Adding Background Audio (Optional):

  1. Download royalty-free music
  2. Place in public/audio/ as <character-name>.mp3
  3. Uncomment audio code in index.html

Troubleshooting

"Cannot find module" errors:

# Ensure you're in the correct directory with package.json
cd lessons/<lesson-name>/sample-app
npm install

GitHub Models authentication issues:

# Verify token is set
echo $GITHUB_TOKEN

# For Codespaces: Token is automatically available
# For local: Create PAT at https://github.com/settings/tokens

TypeScript compilation errors:

cd lessons/07-mcp/solution
# Check tsconfig.json exists
npm install
npm run build

Port already in use:

# Kill process on port 3000
lsof -ti:3000 | xargs kill -9

# Or use a different port in your app configuration

Additional Notes

Responsible AI:

This repository contains fictional AI-generated content. Historical characters generate responses via AI based on training data, not actual historical views. Content is for educational and entertainment purposes only.

ACTION ITEM
Transcribe everything in the troubleshooting guide from "Port already in" down to "entertainment purposes only.", keeping its wording, symbols, and line breaks unchanged.

STORED DATA
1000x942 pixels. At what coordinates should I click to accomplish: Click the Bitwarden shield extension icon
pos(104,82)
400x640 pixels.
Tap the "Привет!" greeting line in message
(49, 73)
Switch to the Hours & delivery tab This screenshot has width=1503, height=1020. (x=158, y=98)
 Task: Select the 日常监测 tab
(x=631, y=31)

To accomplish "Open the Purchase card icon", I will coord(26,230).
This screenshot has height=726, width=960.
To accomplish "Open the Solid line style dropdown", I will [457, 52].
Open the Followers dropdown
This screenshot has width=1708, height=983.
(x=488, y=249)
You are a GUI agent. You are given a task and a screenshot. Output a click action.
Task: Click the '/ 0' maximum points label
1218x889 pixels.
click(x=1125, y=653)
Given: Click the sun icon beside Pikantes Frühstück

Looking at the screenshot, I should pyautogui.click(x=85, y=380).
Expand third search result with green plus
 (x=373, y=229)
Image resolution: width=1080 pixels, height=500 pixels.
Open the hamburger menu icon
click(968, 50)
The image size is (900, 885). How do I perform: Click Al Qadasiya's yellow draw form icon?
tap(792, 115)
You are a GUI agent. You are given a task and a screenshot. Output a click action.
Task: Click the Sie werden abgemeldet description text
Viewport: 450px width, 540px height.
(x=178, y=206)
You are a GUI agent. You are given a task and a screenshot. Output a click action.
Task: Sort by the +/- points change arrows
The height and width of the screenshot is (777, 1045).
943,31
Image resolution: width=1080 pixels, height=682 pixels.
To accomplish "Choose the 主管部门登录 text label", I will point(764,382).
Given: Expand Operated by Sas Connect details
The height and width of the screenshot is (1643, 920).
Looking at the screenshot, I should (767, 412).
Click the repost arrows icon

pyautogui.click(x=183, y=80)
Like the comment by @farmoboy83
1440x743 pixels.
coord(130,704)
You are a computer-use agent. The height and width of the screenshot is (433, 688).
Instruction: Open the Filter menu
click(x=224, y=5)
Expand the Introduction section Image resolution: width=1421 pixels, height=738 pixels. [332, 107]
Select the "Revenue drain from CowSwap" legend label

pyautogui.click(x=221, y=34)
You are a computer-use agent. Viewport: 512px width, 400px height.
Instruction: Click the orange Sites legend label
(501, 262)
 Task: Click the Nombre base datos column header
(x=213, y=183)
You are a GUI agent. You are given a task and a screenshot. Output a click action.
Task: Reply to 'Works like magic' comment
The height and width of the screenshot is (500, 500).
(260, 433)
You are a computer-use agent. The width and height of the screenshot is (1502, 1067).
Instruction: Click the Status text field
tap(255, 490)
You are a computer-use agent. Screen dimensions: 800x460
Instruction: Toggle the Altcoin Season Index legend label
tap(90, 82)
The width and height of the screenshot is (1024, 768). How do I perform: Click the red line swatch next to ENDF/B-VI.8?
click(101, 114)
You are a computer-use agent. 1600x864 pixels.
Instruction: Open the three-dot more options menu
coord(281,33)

SOLUTION TO THIS EXERCISE
Port already in use:

# Kill process on port 3000
lsof -ti:3000 | xargs kill -9

# Or use a different port in your app configuration

Additional Notes

Responsible AI:

This repository contains fictional AI-generated content. Historical characters generate responses via AI based on training data, not actual historical views. Content is for educational and entertainment purposes only.